On the day he flew to Rome for the Pope’s enthronement, the Archbishop of Canterbury spoke about the ideas of a Russian Orthodox priest-theologian on whom he is an expert, Sergeii Bulgakov (1871-1944), particularly those on Holy Wisdom.

Holy Wisdom is featured in the Bible in both Testaments; for example in 1 Cor 1:24, when Christ is called ‘the wisdom of God’. In some biblical passages it is almost as if Wisdom were a divine person, as in Proverbs 8. But to Bulgakov, Wisdom is a quality of the divine life – it is God thinking of all that God loves. When the world is created, those eternal objects of God’s loving wisdom become actualities. Creation is the free and eternal outpouring of God’s life into what is other than God. Creation has a beginning, but only from the point of view of the world; it translates into time and history the eternal self-giving of God.

God the Father’s eternal emptying out of himself in God the Son is known as kenosis, the Greek for self-giving, self-outpouring, and is the clue to the nature of creation. Before emptying himself and taking the form of a servant, the Trinity shaped the world and then withdrew – not absented – but allowed the world to be free. The kenotic love of God is a freedom-giving love. Holy, or Divine, Wisdom is inseparable from the divine self-giving, the surrendering of self in love. It is the energy of dispossession. Creation can come to a full share in the life and liberty of God because God lovingly withdraws to make space for it. Creation is other than God, but is just what God desires, and becomes most itself when it too ‘lives into self-giving’.

The human calling is to share the love and liberty of God, to let be, to create a world of beauty. This is not by self-expression, or by imposing the human will, but by changing the world of ugliness and chaos into one of beauty and justice. The Archbishop went on to describe the search for justice as a ‘search into joy’, saying that ethics is about joy! Such ethics is found only in the Body of Christ; the Church being the place were creation ‘is itself’. Of course this ‘only matches up unevenly’ with reality as we experience it, but is most fully realised in the moment of Holy Communion, when bread and wine, the stuff of this world, is soaked through with the Wisdom of God, and given into our hands.

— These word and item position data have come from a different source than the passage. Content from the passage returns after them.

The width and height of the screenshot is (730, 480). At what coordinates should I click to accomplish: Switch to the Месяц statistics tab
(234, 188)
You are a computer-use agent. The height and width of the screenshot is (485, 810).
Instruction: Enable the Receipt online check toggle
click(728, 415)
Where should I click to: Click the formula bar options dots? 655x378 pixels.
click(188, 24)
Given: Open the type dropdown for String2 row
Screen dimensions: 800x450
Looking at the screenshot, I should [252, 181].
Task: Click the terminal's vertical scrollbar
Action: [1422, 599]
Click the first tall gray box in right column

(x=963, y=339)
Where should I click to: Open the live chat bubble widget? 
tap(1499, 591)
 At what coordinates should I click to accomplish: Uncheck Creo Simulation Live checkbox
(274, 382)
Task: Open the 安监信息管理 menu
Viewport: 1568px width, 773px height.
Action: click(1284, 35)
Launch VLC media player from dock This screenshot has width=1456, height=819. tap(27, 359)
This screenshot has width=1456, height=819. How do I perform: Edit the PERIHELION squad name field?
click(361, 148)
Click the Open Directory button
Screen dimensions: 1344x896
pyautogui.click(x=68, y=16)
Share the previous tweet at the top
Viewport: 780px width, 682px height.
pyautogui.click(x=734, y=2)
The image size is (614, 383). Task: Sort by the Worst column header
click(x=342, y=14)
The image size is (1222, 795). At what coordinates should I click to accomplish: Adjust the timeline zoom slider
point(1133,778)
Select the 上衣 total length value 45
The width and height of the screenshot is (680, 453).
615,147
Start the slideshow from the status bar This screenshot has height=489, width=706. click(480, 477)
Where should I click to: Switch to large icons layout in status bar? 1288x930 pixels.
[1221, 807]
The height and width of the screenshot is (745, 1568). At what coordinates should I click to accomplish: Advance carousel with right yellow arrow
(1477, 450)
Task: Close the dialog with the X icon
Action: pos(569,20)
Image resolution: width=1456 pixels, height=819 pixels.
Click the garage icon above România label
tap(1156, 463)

Christian discipleship is a constant battling to ‘be creature’, unlike the Adam in us, who wants to ‘be God’. We deny our finiteness, our inevitable decay and death, by our confidence in technology, our exploitation of the environment, our defence programmes. The Gospels tell us that we will never get to a place where we will be safe, but promises us one where we will be in bliss, be happy. Our holiness is in rejoicing at our being creatures and in God being God. Holy Wisdom, then, is that line between God’s nature and ours, the universal kenotic energy that makes sense of it all, and at the point of meeting, is Christ.

Question time

I asked the Archbishop whether the kenotic principle could be applied to us as a species, and that, if so, it would really challenge the Christian Church, for whom the treatment of animals is not on the agenda. He replied, ‘That’s a good question, and the answer has to be undoubtedly, yes!’ He went on to say that our view of ourselves should be transformed by this principle, and that we should start by seeing ourselves as part of, and not separate from, nature. He recommended the book by Mary Midgely The Myths we Live By (London: Routledge, 2003 - which will be reviewed in the next issue of The Ark) which gives as one of mankind’s faulty myths the ‘us and (or worse, versus) nature’. There are also many ‘man and nature’ books too, which suggest that we are not nature – but that is wrong for really nature ‘is us’. He then conceded that there is a problem when it comes to translating this into practice – being not certain how far it takes us with issues to do with diet and clothing, etc. It is a very complex problem. But what we certainly need to do, he added, is to act compassionately – compassion to a great degree – and to see the human species as creature.